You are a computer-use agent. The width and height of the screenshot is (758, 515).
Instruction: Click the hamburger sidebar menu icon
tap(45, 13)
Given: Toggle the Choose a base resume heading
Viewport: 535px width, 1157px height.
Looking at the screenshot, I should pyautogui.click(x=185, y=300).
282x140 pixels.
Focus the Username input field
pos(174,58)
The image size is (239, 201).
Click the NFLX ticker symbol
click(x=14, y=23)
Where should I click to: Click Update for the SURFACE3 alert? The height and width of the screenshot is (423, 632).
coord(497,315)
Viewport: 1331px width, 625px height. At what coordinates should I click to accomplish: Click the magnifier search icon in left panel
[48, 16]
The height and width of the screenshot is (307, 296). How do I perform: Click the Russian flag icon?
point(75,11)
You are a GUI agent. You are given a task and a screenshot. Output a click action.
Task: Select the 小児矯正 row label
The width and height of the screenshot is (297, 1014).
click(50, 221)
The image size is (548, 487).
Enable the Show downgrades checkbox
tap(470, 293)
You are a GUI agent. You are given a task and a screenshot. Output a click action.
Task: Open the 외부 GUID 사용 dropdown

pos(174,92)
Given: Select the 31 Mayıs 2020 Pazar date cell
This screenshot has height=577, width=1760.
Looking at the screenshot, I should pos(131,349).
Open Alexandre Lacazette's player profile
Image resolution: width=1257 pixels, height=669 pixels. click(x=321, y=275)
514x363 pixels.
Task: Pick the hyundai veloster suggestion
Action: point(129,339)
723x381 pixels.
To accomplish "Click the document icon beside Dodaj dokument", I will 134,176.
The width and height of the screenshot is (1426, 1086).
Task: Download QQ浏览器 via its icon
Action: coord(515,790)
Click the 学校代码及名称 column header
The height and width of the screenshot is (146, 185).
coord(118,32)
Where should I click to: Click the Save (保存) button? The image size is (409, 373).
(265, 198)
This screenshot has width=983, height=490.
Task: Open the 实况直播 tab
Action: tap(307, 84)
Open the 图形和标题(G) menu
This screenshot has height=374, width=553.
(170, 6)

────────────────

PROMPT
Each of the lines from the one that contains "Focus the Username input field" through the last line of the data needs to be repeated exactly, with no others.

EXERCISE SOLUTION
Focus the Username input field
pos(174,58)
The image size is (239, 201).
Click the NFLX ticker symbol
click(x=14, y=23)
Where should I click to: Click Update for the SURFACE3 alert? The height and width of the screenshot is (423, 632).
coord(497,315)
Viewport: 1331px width, 625px height. At what coordinates should I click to accomplish: Click the magnifier search icon in left panel
[48, 16]
The height and width of the screenshot is (307, 296). How do I perform: Click the Russian flag icon?
point(75,11)
You are a GUI agent. You are given a task and a screenshot. Output a click action.
Task: Select the 小児矯正 row label
The width and height of the screenshot is (297, 1014).
click(50, 221)
The image size is (548, 487).
Enable the Show downgrades checkbox
tap(470, 293)
You are a GUI agent. You are given a task and a screenshot. Output a click action.
Task: Open the 외부 GUID 사용 dropdown

pos(174,92)
Given: Select the 31 Mayıs 2020 Pazar date cell
This screenshot has height=577, width=1760.
Looking at the screenshot, I should pos(131,349).
Open Alexandre Lacazette's player profile
Image resolution: width=1257 pixels, height=669 pixels. click(x=321, y=275)
514x363 pixels.
Task: Pick the hyundai veloster suggestion
Action: point(129,339)
723x381 pixels.
To accomplish "Click the document icon beside Dodaj dokument", I will 134,176.
The width and height of the screenshot is (1426, 1086).
Task: Download QQ浏览器 via its icon
Action: coord(515,790)
Click the 学校代码及名称 column header
The height and width of the screenshot is (146, 185).
coord(118,32)
Where should I click to: Click the Save (保存) button? The image size is (409, 373).
(265, 198)
This screenshot has width=983, height=490.
Task: Open the 实况直播 tab
Action: tap(307, 84)
Open the 图形和标题(G) menu
This screenshot has height=374, width=553.
(170, 6)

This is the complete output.